The groups expressed disappointment that Mark Gallogly—a major Democratic donor who spent 16 years at Blackstone, the world's biggest private equity firm and a notable investor in fossil fuels—joined Kerry's international climate team, adding that "a climate action approach that seeks to partner with Wall Street without also holding it accountable is no longer credible in 2021."

The letter encourages the Biden administration to embrace four key commitments that would address Wall Street's financing of industries driving the climate emergency:

  • Push U.S. and international financial institutions to commit to ending fossil fuel and forest-destroying financing and insurance beyond inadequate, pre-emptive commitments;
  • Urge U.S. asset managers to divest from pure-play coal, oil, and gas, and adjust their corporate engagement to appropriately reflect climate risk;
  • Advocate for coordinated, international financial regulation; and
  • Engage regularly with climate advocates and the frontline communities most impacted by climate change.

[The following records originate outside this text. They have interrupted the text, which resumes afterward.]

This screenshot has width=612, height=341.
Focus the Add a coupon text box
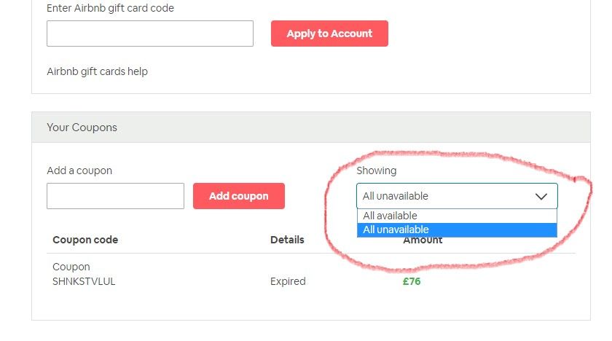click(115, 196)
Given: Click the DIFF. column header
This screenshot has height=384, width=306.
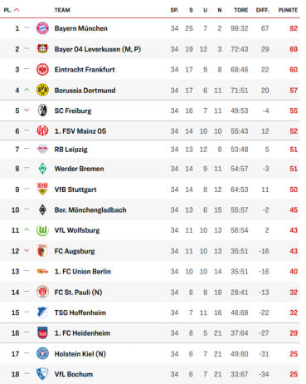Looking at the screenshot, I should 262,10.
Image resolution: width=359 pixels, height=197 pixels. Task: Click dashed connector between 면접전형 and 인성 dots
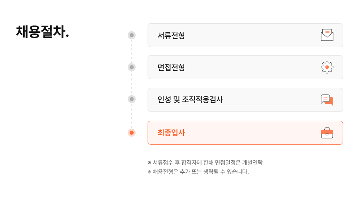coord(132,83)
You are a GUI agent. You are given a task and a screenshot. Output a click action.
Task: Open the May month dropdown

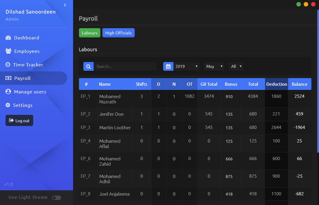(x=214, y=66)
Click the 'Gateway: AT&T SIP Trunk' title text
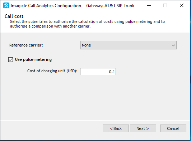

"Wall Street amassed its riches by pouring money into fossil fuels, and they don't want that gravy train to end," said Doug Norlen, director of the Economic Policy Program at Friends of the Earth U.S. "It's dangerous to suggest that the very institutions that financed and fueled the climate crisis should dictate our response to it. Climate Envoy Kerry must support the use of the levers of government to end U.S. and international institution support for fossil fuel and forest-destroying financing."

The letter says that "until we can hold Wall Street firms to account, no amount of new green finance commitments can credibly undo the damage that their fossil fuel financing is doing to the climate, to U.S. climate leadership, and to our chances of meeting the goals of the Paris agreement." The groups have requested a meeting with Kerry, who was involved with the crafting the 2015 climate deal.

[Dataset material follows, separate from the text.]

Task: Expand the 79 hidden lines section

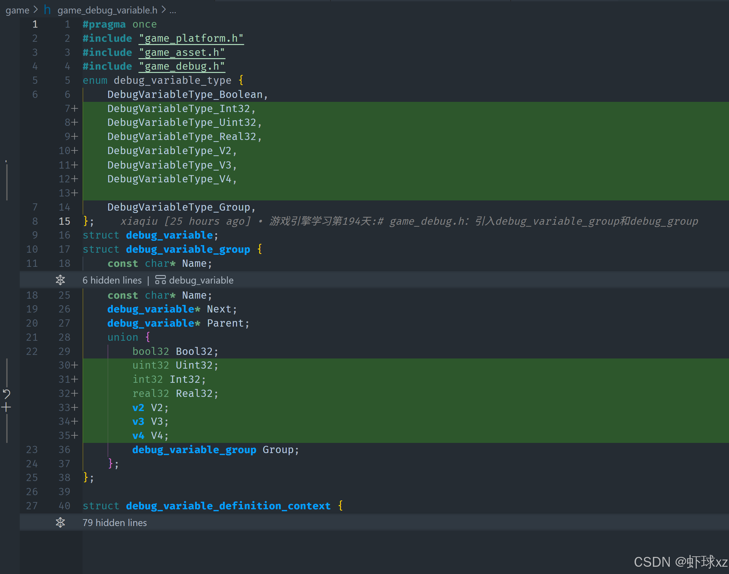Action: coord(114,523)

David Arkush, director of Public Citizen's Climate Program, said that "Kerry's recent statement that the government can't do much more than help Wall Street fix the climate crisis is deeply troubling" because "Wall Street is almost completely on the wrong track, and we need financial regulators to help right the course."

Public Citizen and Americans for Financial Reform Education Fund on Wednesday released the Climate Roadmap for U.S. Financial Regulation (pdf), which includes recommendations for personnel, staffing, and agency organization; supervision and prudential regulation; and capital markets regulation.

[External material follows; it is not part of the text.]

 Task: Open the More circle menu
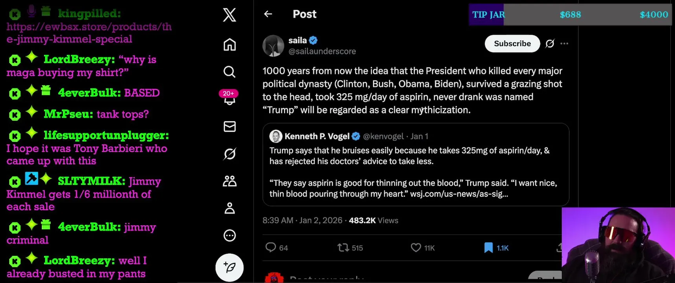tap(230, 235)
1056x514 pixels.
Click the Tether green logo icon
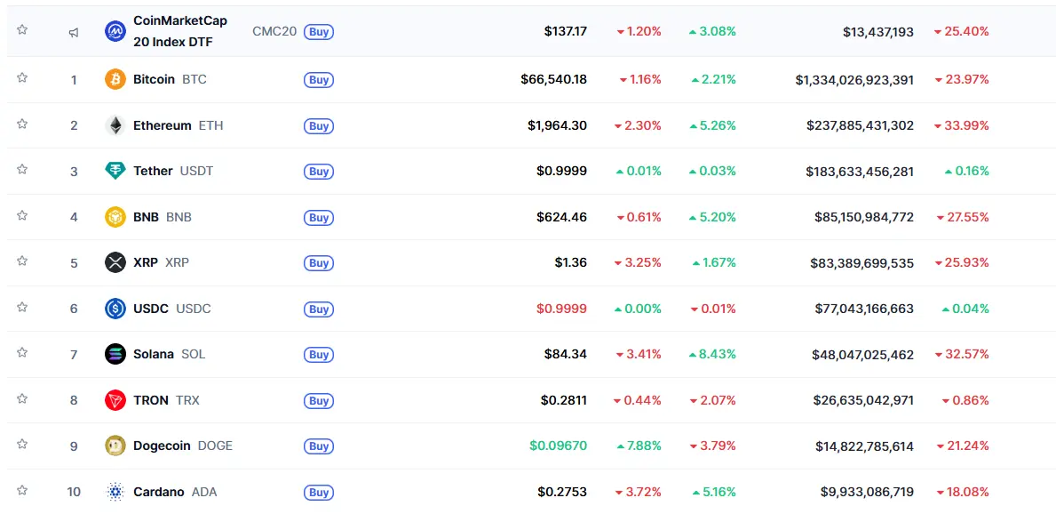[x=115, y=171]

"Wall Street is gambling against our future and putting the health of our communities and economy at grave risk. Given the urgency of the climate crisis, we can't afford continued inaction," said Arkush. "Financial regulators already have an obligation to protect us from Wall Street's risky bets and this roadmap is designed to help them act immediately, using all the tools currently at their disposal."

"Financial regulation is a key piece of the whole-of-government approach necessary to tackling the climate crisis and realizing the level of economic transformation needed to avert disaster for people and for the planet," said Alex Martin, senior policy analyst at Americans for Financial Reform Education Fund.

The new letter and roadmap follow a report released last week by RAN and other advocacy groups detailing how the world's 60 largest banks have dumped more than $3.8 trillion into the fossil fuel industry since the Paris agreement was adopted in 2015—despite recent "splashy" net-zero commitments from major U.S. institutions.

Last year, Sen. Jeff Merkley (D-Ore.) introduced a pioneering pair of bills that would prevent banks and global financial institutions from pouring money into fossil fuels. As he said in October: "It's time to prioritize the interests of the American people and the planet above the wishes of fossil fuel CEOs who want to hold our economy hostage."